*The task*
Can you carry on the piece about children of alcoholics, picking up right after its final sentence?

*Text shown*

—————

This piece was originally published on the Taking Action on Addiction website.
Imagine being 13 years old and arriving home from a day at school. You put the key in the lock and feel an immense pang of the most crippling insecurity; you have no idea what you will find on the other side of the door.
As your mum or dad (or even both) drink too much – something you don’t really understand – there is no telling how they will welcome you home. They could be ecstatically happy, disconcertingly quiet, incandescently angry, or even slumped in the corner, unconscious. The comforting, predictable rhythms of your childhood disappeared a long time ago – or perhaps never existed at all – only to be replaced with the shame and embarrassment of being a child of an alcoholic.
COA Week is so vital because it raises awareness of the hundreds of thousands of children across the country who find themselves in this position, along with their adult counterparts like me. This awareness-raising is important for two reasons.
Firstly, it helps children of alcoholics who are confused, angry and frustrated by the position they find themselves in to start making sense of their situation. In doing so, they begin to understand that they are not alone in their experiences, and that support is out there – including the exceptional help offered by the National Association for Children of Alcoholics (Nacoa).

—————

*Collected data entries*
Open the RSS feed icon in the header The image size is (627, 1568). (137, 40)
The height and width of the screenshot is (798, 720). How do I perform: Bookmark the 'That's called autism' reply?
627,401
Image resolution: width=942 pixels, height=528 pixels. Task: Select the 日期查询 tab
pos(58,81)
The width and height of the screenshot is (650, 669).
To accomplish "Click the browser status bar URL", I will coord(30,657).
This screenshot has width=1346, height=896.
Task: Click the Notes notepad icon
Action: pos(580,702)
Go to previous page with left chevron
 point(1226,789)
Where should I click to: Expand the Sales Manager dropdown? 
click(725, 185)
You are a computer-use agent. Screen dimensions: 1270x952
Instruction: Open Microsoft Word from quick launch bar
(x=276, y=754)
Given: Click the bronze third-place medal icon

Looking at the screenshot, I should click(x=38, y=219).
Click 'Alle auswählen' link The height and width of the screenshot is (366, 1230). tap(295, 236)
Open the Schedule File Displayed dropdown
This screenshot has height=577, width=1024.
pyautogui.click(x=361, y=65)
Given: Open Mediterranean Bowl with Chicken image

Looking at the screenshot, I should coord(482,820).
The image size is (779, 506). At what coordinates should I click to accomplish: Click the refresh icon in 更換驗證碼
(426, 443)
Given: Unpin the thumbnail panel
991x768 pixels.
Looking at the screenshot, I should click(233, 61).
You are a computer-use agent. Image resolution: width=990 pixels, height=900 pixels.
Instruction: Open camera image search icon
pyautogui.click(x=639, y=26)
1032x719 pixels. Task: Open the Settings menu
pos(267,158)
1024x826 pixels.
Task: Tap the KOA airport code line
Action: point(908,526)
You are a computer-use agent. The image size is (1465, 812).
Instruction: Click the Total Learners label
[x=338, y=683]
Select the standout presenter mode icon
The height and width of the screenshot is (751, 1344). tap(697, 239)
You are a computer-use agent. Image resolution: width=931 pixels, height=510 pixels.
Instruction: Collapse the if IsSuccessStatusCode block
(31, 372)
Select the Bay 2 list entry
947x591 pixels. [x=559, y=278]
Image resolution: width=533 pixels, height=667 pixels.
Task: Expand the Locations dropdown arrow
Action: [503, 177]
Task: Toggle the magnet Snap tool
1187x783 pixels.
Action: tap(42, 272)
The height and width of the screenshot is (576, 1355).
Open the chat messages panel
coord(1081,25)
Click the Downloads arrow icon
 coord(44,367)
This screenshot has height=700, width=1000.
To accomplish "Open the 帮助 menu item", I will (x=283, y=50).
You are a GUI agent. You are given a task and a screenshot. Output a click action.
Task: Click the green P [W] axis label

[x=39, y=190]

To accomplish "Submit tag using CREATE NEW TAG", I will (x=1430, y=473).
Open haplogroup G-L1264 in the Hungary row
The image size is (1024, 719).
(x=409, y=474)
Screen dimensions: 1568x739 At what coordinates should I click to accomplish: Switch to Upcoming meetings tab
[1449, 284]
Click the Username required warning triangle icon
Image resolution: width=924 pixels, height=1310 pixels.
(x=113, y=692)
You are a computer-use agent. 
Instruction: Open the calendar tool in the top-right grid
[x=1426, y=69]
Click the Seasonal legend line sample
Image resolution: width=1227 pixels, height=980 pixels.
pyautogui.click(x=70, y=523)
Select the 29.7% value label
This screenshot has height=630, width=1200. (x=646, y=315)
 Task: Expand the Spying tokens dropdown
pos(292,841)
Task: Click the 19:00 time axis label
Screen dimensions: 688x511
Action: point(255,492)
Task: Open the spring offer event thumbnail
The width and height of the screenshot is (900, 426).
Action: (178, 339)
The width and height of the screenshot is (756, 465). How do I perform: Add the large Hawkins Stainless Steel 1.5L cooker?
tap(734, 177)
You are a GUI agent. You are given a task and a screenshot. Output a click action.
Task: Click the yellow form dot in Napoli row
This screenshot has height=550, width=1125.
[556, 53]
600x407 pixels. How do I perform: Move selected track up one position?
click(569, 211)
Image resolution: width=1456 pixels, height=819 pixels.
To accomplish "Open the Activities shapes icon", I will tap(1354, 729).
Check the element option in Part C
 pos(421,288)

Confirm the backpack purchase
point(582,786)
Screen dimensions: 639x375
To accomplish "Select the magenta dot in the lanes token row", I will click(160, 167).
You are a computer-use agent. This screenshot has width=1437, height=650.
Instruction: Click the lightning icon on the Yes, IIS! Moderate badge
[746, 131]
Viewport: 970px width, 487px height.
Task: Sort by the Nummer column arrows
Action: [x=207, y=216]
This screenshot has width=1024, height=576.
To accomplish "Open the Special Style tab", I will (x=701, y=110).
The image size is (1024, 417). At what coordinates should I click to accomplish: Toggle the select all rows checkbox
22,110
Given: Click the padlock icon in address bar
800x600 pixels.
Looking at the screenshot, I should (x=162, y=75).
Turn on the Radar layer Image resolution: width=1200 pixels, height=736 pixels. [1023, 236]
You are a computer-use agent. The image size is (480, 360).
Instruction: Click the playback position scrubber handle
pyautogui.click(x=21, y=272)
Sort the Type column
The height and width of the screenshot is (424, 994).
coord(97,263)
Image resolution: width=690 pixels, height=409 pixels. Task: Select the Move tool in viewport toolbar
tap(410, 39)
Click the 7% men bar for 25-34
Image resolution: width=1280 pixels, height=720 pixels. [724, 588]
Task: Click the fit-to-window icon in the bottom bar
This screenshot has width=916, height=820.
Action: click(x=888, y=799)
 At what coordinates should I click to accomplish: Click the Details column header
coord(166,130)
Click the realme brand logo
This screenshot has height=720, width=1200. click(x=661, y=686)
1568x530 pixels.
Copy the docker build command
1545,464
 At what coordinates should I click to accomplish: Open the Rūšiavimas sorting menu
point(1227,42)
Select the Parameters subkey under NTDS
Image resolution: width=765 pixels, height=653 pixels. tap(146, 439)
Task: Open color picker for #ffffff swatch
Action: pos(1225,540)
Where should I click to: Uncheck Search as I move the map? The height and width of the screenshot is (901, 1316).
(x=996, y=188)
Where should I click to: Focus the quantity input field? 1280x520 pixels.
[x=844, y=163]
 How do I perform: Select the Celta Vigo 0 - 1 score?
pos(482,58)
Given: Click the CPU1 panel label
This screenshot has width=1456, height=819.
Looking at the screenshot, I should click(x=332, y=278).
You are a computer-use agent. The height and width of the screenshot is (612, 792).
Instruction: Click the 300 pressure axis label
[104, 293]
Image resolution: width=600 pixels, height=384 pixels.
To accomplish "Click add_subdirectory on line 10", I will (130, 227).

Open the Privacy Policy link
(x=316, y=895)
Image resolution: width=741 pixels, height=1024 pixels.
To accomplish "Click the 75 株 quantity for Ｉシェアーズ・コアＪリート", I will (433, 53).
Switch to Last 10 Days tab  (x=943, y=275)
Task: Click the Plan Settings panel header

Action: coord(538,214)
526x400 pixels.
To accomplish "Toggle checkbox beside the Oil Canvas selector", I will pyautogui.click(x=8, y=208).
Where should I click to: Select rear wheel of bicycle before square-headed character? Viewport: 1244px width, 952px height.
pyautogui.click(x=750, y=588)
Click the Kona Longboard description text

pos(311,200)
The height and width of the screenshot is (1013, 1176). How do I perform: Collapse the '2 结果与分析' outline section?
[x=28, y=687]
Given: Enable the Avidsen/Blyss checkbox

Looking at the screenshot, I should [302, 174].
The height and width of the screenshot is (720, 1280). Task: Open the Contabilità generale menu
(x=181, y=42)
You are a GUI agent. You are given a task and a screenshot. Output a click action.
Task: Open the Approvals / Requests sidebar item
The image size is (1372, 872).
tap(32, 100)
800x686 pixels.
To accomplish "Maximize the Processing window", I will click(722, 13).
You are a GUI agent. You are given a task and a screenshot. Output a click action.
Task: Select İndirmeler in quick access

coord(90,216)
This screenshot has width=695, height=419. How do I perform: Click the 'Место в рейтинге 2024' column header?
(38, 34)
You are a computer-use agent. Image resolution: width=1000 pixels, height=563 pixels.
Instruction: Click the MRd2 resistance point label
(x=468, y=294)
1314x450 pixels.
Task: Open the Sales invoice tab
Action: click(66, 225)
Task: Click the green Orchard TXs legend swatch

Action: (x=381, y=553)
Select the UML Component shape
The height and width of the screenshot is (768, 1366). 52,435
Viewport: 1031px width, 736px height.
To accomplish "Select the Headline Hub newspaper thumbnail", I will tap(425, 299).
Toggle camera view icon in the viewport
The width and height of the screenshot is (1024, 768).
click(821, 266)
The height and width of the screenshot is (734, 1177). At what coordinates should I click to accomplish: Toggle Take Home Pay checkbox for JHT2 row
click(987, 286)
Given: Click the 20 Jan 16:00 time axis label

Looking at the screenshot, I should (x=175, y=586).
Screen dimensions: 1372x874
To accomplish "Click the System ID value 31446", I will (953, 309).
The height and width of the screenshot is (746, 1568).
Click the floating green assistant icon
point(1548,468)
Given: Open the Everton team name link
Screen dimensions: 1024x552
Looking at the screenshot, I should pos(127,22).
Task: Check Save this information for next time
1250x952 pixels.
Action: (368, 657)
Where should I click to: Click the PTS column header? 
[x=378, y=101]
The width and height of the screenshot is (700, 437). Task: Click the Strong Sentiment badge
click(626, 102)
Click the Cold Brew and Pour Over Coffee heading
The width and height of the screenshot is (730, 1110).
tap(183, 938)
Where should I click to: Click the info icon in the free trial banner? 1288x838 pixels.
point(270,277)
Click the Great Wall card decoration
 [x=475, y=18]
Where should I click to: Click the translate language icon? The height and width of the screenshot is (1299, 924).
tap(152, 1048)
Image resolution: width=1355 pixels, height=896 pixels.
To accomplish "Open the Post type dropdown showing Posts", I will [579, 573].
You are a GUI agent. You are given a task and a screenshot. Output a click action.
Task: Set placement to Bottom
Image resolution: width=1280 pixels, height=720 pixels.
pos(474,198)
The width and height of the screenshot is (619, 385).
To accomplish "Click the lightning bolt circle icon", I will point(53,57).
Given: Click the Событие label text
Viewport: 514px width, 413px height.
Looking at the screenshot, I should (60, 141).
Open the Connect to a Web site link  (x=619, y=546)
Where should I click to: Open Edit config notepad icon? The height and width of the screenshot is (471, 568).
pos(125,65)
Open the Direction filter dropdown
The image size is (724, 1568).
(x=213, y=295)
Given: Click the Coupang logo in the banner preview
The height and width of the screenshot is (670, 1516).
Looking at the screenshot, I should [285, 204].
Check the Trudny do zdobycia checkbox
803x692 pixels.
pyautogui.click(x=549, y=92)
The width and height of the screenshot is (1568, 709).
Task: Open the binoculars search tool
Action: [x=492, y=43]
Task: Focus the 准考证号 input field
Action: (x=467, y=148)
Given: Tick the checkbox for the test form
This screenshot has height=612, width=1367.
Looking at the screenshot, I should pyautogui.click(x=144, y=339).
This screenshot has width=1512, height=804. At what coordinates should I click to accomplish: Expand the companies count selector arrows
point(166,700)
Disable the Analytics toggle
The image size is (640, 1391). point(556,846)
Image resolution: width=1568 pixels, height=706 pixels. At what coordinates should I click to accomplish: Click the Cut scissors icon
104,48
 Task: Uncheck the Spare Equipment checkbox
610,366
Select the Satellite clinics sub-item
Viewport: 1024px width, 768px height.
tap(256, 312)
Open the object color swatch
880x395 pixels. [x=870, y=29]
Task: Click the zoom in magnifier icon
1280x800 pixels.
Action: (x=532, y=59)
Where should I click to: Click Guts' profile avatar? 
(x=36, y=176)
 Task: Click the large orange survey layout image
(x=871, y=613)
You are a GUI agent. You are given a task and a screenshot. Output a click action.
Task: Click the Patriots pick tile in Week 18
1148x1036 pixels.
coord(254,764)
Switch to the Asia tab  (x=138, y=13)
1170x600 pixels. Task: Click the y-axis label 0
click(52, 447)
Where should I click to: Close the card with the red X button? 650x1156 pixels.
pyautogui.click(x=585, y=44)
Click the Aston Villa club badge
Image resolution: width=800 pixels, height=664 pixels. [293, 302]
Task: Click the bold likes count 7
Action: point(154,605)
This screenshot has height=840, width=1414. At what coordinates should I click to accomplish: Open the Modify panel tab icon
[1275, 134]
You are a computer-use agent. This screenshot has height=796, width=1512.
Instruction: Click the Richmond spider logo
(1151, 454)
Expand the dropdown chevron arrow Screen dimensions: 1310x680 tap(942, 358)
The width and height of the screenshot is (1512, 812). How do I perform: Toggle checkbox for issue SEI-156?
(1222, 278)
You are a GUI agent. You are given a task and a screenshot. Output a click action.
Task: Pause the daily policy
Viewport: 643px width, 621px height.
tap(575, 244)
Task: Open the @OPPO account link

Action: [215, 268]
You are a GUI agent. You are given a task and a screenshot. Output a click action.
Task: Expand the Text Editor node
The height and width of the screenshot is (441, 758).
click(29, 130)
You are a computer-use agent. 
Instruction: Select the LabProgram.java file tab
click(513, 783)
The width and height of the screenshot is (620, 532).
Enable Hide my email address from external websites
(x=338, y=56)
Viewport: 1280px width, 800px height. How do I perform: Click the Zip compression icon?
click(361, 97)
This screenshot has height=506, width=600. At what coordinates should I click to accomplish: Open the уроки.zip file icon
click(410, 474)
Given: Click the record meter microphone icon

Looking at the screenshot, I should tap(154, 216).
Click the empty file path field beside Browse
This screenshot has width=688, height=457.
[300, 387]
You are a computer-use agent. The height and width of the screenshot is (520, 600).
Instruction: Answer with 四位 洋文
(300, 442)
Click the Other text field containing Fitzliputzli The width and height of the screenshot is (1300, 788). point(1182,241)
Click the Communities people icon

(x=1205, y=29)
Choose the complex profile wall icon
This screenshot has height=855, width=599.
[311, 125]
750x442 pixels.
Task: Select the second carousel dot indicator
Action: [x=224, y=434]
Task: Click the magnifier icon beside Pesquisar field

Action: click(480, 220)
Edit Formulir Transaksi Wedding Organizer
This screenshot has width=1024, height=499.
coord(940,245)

—————

*Reply*
I cannot overstate how crucial this is, as the confusion and insecurity faced by children of alcoholics can be overwhelming and immensely damaging. As a child, I had a profound sense that something was wrong, but I simply didn’t understand what alcohol, let alone alcoholism, was. This was compounded by a culture of secrecy, something that I know is terrifyingly common in alcoholic households. To make matters worse, I felt gaslighted by my mum’s responses if I ever raised concerns about what was clearly a worrying situation. Knowing now that people suffering from alcoholism can act in ways they didn’t intend, experience denial, shame and remorse themselves and behave in unpredictable, negative, defensive or aggressive ways as a result, is helpful; to have known it then would have been transformational.
If I had encountered Children of Alcoholics Week as a child and the support provided by charities like Nacoa, it would have helped me to gain a basic understanding of what was happening, and guidance on how best to deal with it. Crucially, such help would have shown me that while my situation wasn’t right or fair, it wasn’t unique either. This idea of strength in numbers, of not being alone, is crucial to any semblance of wellbeing amongst children of alcoholics.
Children of Alcoholics Week wouldn’t have just been beneficial for me as a child. Having that support early on would have made some of the challenges I’ve faced in adulthood far less acute, and it is key that adult children of alcoholics mustn’t get lost in this conversation. Having an alcoholic parent in adulthood can be just as, if not more, difficult as having one in childhood. There are of course differences, but some of the themes of being a child of an alcoholic – anxiety, worry, embarrassment, emotional neglect and the associated mental health problems – are strikingly similar in both children and adults. Now as more and more people over 50 are being diagnosed with addictive disorders, it seems that a whole new generation of adult children of alcoholics will need support.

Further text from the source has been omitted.